**Material to process**:

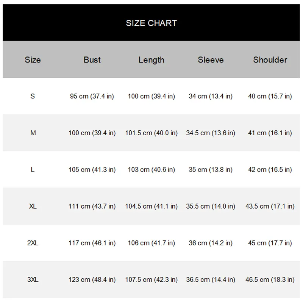Screen dimensions: 303x303
Task: Select the 43.5 cm (17.1 in) shoulder cell
Action: click(x=270, y=206)
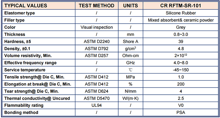Select the PSA bonding method value
The height and width of the screenshot is (118, 220).
click(181, 112)
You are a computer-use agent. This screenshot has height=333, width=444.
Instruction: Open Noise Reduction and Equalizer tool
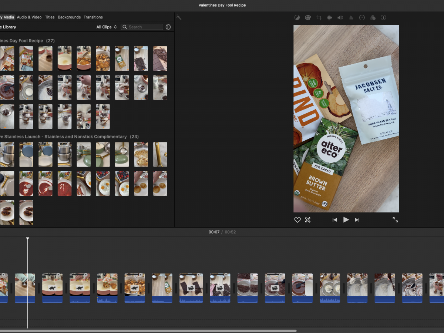pyautogui.click(x=351, y=18)
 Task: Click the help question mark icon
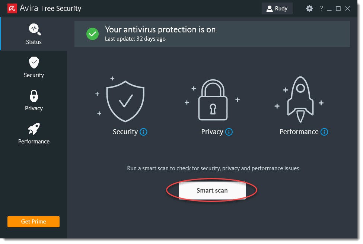[321, 8]
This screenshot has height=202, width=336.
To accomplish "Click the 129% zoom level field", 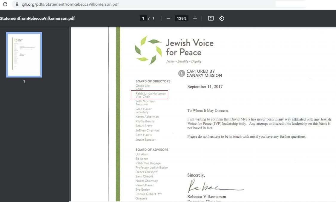I will (x=182, y=18).
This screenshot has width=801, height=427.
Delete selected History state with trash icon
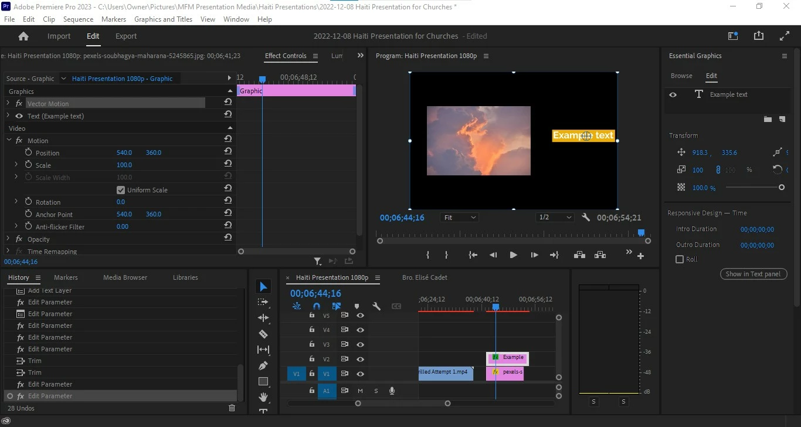pyautogui.click(x=232, y=408)
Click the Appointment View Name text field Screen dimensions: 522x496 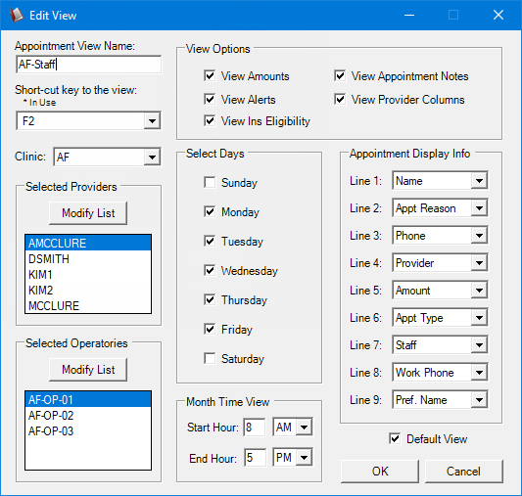88,65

**Brief**: For each line above that includes "This", make a copy.

**Exercise result**:
You are a computer-use agent. This screenshot has height=333, width=444.
This screenshot has height=202, width=336.
This screenshot has width=801, height=427.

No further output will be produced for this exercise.